Au centre du tableau on peut voir un officier général tomber à la renverse, touché mortellement par un coup de pistolet lâché par un cavalier anglais qui d’après sa tenue appartiendrait au 1er ou 2ème   régiment des Life Guards appartenant à la « Household cavalry ». Cet officier mortellement blessé est le général Jamin, major des grenadiers à cheval de la garde impériale.

Les grenadiers à cheval de la garde impériale en 1815

Les grenadiers à cheval étaient devenus, sous la 1ère restauration en 1814, le corps des « Cuirassiers Royaux de France ». Au retour de Napoléon de l’île d’Elbe, ils reprirent leur dénomination originale et réendossèrent leur uniforme classique : habits à revers blancs (comme ici représentés sur le tableau) ou, d’après certains auteurs, habits-vestes bleus (vestige du passage du régiment aux cuirassiers royaux).
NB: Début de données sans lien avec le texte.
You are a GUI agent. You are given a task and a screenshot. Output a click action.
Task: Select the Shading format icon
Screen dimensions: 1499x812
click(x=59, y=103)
Les avis divergent mais, en tous cas, le tableau montre bien des grenadiers portant le traditionnel habit bleu à revers. Pantalons en drap gris ou en peau de mouton beige et bien entendu, le haut bonnet à poil en poils d’ours.

Les grenadiers représentés ne paraissent pas porter l’aiguillette caractéristique de la cavalerie de la garde. On peut distinguer la giberne noire et les portes gibernes en buffle blanc. En principe, ils sont armés du sabre, d’une paire de pistolets et d’un fusil à baïonnette (celui-ci non visible sur le tableau).

Le harnachement de cheval : housse et chaperons de fonte en drap bleu garnis de galons de laine aurore (le tableau montre trois chaperons de fonte au lieu des deux habituels). Le coin inférieur de la housse est garni d’une grenade de couleur aurore (bien visible sur le tableau).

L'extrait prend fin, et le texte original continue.